I'm a fourth-generation Hamiltonian. I grew up in Frankton, and as a child it was a big deal to go to Raglan for a day trip. When I was 12, we went to Australia, this was a major undertaking and my parents saved for over a year. We spent a few days in Sydney and it felt so exotic. Taking a train from Sydney to Brisbane, because we were on a budget, we went third class, which meant we had to sit upright in our seats all night. I remember it being a horrible experience, but knowing we were going to Surfers Paradise made it bearable. But for some reason, everywhere we went, we bought potato fritters. They were what people were eating in Australia in the early 1980s and that holiday was defined by them.
When I lived in Japan, my flatmate and I travelled from Osaka to Tokyo, and she arranged a ride with an employee of the company she worked for.
Thanks to this driver's tattoos and missing fingers, we quickly realised he was a Yakuza courier delivering Kobe beef to a Yakuza family. He spoke no English but he did have a Best of the Beatles cassette with eight songs on it, so our only way to communicate for nine hours in a car was by singing Beatles' songs. But it wasn't safe to drive at night, so halfway there we stopped at what turned out to be a Pachinko parlour.
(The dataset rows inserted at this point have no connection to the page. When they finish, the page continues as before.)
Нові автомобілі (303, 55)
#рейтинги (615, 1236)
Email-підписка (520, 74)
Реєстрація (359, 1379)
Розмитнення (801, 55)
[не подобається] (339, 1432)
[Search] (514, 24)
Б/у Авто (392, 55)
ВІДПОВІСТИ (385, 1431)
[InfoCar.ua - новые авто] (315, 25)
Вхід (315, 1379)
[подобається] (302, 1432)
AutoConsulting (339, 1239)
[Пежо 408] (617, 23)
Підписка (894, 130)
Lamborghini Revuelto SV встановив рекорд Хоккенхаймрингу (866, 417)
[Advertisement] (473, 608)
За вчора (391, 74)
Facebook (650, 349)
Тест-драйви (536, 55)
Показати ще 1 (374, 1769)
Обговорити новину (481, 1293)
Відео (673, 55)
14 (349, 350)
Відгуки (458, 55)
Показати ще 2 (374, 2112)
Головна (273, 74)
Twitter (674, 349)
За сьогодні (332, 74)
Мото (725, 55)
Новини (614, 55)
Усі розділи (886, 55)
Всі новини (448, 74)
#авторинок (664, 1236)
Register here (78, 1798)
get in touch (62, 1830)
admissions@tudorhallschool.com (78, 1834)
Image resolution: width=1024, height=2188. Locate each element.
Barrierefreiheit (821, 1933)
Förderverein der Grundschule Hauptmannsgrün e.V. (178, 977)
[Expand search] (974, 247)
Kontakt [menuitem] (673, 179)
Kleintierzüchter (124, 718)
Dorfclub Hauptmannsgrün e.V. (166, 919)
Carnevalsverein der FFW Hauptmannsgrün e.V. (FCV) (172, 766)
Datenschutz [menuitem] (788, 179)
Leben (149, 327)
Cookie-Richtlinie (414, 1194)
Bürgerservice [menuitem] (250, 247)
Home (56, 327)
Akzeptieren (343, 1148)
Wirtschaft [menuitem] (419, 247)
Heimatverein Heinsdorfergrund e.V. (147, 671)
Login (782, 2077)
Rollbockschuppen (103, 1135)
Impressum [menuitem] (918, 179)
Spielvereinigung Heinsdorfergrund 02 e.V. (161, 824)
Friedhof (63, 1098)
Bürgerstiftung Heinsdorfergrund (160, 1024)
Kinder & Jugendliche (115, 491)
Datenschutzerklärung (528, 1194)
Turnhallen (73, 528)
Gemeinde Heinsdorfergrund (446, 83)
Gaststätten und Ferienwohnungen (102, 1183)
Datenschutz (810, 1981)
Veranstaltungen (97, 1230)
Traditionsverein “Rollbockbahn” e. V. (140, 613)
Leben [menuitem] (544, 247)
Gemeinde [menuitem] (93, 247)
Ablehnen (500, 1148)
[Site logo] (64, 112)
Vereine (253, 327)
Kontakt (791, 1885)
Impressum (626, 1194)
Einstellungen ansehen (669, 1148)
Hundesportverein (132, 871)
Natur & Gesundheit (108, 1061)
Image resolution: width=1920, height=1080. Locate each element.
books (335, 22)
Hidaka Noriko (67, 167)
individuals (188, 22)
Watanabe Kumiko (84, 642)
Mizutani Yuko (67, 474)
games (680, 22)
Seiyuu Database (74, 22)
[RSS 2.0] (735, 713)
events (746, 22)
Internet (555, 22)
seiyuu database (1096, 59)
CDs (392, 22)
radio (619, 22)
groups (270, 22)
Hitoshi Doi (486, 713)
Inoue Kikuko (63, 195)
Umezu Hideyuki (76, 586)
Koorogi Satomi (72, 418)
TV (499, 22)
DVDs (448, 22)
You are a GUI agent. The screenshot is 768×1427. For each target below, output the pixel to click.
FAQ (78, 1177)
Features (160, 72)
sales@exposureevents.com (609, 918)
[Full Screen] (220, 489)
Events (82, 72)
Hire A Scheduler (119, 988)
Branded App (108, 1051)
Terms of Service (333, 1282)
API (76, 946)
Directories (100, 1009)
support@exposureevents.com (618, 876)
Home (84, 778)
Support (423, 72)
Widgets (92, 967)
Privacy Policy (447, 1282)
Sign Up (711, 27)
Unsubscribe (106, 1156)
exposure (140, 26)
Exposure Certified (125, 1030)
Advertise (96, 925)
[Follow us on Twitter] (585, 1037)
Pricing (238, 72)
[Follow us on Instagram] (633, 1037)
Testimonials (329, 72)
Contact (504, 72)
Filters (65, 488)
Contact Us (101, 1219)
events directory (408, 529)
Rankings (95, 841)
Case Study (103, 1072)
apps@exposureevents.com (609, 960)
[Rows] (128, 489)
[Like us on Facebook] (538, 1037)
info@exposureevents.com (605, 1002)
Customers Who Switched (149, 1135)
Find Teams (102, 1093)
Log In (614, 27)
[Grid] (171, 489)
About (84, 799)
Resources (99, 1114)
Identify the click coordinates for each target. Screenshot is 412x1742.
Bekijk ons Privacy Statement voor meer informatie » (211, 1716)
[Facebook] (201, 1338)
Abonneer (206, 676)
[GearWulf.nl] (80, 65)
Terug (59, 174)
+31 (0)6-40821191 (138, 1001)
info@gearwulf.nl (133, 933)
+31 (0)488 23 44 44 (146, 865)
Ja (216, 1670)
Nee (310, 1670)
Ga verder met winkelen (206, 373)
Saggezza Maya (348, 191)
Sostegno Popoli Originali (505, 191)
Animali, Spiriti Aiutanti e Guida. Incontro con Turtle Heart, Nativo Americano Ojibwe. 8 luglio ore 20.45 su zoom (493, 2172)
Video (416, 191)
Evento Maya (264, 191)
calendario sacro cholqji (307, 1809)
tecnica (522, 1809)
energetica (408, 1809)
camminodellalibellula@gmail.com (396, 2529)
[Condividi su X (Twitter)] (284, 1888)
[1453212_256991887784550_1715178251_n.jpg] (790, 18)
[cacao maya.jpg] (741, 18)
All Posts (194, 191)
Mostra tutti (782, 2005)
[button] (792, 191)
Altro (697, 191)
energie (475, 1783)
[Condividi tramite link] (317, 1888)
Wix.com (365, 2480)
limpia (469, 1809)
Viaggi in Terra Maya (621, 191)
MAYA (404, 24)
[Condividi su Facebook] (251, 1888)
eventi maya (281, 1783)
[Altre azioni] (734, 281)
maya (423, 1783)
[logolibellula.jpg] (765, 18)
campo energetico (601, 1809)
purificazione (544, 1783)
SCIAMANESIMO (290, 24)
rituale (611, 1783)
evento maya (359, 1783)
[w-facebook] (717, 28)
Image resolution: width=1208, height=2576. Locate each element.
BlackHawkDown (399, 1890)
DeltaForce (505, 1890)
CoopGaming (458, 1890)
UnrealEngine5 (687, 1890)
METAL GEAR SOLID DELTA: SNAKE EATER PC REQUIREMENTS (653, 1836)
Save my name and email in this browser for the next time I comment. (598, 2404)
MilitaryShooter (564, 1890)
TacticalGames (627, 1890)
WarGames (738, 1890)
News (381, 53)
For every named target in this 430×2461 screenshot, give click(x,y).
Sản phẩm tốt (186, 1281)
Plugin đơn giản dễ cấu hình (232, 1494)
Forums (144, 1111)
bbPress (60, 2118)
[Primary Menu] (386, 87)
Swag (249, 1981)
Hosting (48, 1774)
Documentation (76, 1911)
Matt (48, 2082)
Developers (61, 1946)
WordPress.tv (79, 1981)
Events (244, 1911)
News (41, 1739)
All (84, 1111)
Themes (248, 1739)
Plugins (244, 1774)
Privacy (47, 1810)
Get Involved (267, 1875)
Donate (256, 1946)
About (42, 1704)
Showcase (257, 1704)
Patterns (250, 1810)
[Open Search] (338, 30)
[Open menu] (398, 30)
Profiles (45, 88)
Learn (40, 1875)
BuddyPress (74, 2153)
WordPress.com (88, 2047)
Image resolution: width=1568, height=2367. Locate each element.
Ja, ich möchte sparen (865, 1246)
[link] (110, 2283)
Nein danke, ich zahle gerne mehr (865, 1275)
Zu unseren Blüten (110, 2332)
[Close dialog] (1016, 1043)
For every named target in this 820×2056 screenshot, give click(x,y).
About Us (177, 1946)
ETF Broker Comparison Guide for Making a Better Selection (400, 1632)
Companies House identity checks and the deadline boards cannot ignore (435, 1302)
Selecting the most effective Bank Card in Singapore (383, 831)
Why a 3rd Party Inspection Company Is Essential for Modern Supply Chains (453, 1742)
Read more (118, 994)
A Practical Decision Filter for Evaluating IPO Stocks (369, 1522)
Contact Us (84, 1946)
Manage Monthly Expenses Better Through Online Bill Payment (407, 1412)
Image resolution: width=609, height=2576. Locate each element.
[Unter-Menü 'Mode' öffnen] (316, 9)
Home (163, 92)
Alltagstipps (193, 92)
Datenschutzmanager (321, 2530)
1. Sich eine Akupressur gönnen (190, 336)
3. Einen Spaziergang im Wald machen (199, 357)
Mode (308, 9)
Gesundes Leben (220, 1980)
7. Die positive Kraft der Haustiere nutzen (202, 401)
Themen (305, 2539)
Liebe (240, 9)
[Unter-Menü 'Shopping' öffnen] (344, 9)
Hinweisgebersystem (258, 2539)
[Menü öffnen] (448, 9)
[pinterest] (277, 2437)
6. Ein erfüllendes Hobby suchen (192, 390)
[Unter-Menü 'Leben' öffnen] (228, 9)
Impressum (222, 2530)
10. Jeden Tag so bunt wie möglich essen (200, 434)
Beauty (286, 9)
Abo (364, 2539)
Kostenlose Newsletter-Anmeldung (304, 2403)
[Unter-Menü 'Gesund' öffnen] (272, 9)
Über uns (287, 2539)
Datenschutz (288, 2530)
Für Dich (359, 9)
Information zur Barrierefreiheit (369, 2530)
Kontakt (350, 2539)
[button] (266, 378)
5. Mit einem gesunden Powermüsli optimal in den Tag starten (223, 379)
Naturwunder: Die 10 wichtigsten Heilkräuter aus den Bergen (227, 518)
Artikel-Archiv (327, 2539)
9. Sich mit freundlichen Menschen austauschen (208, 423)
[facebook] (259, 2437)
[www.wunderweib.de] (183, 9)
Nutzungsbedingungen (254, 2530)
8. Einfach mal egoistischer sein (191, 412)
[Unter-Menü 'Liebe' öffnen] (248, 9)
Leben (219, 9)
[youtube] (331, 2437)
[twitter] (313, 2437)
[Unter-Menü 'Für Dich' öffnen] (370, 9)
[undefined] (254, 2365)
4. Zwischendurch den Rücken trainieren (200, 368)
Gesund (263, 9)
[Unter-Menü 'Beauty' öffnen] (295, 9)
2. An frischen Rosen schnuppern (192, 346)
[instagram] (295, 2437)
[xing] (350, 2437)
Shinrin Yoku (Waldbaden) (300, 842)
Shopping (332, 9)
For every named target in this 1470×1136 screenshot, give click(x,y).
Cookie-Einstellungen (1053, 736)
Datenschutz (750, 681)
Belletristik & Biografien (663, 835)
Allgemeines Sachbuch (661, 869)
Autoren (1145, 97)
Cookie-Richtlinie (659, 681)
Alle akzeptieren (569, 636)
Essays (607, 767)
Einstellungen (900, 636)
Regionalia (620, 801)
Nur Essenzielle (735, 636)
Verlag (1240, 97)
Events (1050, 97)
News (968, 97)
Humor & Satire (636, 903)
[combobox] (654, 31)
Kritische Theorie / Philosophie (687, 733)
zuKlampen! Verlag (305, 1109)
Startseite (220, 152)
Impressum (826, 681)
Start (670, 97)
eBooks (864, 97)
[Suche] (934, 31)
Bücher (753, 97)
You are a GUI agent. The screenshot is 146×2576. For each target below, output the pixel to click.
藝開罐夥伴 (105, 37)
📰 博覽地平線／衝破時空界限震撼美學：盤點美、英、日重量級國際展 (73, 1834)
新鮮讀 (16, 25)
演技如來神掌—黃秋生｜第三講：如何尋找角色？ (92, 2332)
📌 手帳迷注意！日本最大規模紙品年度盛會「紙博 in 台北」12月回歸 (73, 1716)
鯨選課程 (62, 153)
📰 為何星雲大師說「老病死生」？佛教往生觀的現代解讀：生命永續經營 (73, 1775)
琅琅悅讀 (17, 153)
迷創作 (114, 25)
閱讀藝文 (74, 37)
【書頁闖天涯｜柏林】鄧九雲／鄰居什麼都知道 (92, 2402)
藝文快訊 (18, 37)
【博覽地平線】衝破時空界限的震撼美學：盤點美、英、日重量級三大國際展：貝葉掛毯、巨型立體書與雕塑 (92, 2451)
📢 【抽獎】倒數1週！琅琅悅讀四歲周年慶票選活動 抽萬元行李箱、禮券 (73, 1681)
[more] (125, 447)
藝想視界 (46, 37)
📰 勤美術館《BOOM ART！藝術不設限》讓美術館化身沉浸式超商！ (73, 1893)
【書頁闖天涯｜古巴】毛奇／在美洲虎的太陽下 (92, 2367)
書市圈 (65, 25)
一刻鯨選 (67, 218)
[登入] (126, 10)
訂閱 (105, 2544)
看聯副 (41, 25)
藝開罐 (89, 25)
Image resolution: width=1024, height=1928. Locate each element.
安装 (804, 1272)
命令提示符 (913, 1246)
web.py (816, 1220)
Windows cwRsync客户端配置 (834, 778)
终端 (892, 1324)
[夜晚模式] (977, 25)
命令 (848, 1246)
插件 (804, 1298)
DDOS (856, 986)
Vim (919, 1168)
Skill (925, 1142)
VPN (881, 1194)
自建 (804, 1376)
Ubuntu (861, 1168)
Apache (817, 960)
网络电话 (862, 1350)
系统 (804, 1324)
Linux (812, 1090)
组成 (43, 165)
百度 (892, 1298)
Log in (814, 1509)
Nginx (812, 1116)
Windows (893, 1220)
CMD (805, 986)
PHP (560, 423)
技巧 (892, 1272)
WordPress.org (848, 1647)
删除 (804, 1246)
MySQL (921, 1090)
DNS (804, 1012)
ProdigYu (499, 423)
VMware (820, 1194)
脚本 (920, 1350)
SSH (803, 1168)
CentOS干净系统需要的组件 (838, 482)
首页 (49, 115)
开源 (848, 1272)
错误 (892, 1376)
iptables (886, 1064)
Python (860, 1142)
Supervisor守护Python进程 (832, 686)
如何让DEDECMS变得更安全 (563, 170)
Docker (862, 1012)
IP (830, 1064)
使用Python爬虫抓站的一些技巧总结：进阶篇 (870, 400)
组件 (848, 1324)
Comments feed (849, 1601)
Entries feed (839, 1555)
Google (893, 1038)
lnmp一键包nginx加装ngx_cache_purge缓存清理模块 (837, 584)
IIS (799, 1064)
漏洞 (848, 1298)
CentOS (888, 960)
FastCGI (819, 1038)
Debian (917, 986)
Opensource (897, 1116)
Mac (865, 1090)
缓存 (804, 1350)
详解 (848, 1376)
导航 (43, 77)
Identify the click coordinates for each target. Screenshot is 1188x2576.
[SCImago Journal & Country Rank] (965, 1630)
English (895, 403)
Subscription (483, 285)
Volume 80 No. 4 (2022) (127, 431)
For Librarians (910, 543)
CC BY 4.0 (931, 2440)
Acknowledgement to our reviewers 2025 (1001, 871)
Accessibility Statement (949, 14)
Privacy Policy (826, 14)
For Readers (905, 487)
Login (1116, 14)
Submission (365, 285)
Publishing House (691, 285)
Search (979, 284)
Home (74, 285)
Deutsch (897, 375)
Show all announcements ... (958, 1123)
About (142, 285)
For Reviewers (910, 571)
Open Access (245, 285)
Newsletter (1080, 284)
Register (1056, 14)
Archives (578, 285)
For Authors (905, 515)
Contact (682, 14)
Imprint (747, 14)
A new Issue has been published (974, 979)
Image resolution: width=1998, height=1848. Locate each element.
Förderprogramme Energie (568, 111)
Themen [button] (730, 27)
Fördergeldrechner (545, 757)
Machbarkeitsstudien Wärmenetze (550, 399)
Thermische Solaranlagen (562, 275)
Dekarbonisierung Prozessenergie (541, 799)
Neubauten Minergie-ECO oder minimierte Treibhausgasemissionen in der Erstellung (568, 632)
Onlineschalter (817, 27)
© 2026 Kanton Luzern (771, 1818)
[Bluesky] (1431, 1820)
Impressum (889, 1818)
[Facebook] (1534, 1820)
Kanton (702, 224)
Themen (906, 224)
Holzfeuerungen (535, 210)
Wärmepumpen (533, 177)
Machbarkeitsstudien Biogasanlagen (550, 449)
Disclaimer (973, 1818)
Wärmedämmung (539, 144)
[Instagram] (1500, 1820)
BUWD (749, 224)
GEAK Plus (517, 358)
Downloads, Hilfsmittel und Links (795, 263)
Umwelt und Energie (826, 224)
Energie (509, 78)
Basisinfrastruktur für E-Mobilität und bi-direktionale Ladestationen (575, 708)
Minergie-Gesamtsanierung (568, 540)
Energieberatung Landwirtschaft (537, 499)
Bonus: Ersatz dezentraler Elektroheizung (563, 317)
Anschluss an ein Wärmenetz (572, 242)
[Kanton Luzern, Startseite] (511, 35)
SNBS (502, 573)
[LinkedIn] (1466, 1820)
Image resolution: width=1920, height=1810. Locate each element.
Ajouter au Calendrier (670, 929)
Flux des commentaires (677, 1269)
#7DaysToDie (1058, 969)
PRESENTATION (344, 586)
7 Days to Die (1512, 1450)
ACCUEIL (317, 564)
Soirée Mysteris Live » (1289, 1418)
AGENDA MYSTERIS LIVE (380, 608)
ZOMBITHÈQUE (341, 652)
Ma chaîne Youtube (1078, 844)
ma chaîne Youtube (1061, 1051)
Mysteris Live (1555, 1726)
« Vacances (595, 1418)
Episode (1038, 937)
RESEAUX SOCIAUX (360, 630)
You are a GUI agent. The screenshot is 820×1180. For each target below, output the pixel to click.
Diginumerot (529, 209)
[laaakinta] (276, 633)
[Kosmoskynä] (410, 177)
We were fed a meal of pure Kobe beef, which is extraordinarily expensive, then Mama-San, the madam who looks after the Yakuza men, locked us in a room in the back of the building and told us to stay there because it wasn't safe for us. We didn't speak much Japanese and she had no English and we spent the whole night wide awake and worried.
When the war was on in Sarajevo, I decided to explore Eastern Europe by train. When my friend and I arrived in Hungary, we spoke to a travel agent, who told us that the border to Yugoslavia had been closed and we had to be sure we stayed on the right side. On the overnight train from Hungary to Slovakia, we were the only tourists and the guard insisted on taking our passports. Then at about four in morning this guy was banging on our door saying, "get up, get up get up". We came so close to missing our stop which would've meant getting off on the wrong side of the border in Sarajevo without our passports in the middle of a civil war. That could've turned out badly.